Rich Shepard wrote:
On Mon, 13 Sep 2010, Mithun Nair wrote:

When i try importing it into a SQLite table, i get some errors like
"expected 2 columns of data but found 1".  Later i found that importing a
comma separated file into SQlite wont work because a comma is considered
as a delimiter by the the SQLite engine even within a "". Is this true? My
csv file source is a webservice, so i have to try adjusting with the comma
delimiter. They are not gonna change it for me :). Should i write some
simple string parser of my own? Or is there any better, optimal method?

Mithun,

   I've gone through this a couple of times (because I did not save the
solution from the first time), most recently this past weekend. Here's what
you need to do to clean up your .csv file for import into SQLite.
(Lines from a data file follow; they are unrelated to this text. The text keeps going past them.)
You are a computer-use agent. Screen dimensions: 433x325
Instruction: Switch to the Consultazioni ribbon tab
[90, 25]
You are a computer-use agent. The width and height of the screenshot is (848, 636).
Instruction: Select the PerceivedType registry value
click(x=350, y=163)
   Use the text editor of your choice (emacs, vim, joe, whatever).

   First, you are correct that commas embedded in text strings are seen as
column delimiters. Therefore, convert all commas to the default SQLite
separator |. In my data I run this series:
   - replace all "," with "|"
   - replace all ,,, with |||
   - repeat above for all NULL columns in your source file with varying
numbers of commans.

   Second, replace all " (double qoutes) used to delimit text attributes with
' (single quotes). That's also a global search and replace. I've not had a
problem with apostrophes within a quoted text string as long as the column
separators were the vertical bars.

HTH,

Rich

Mithun --

Attached is a( bash + gawk ) pair that can
convert a CSV File to a Pipe-Delimited file.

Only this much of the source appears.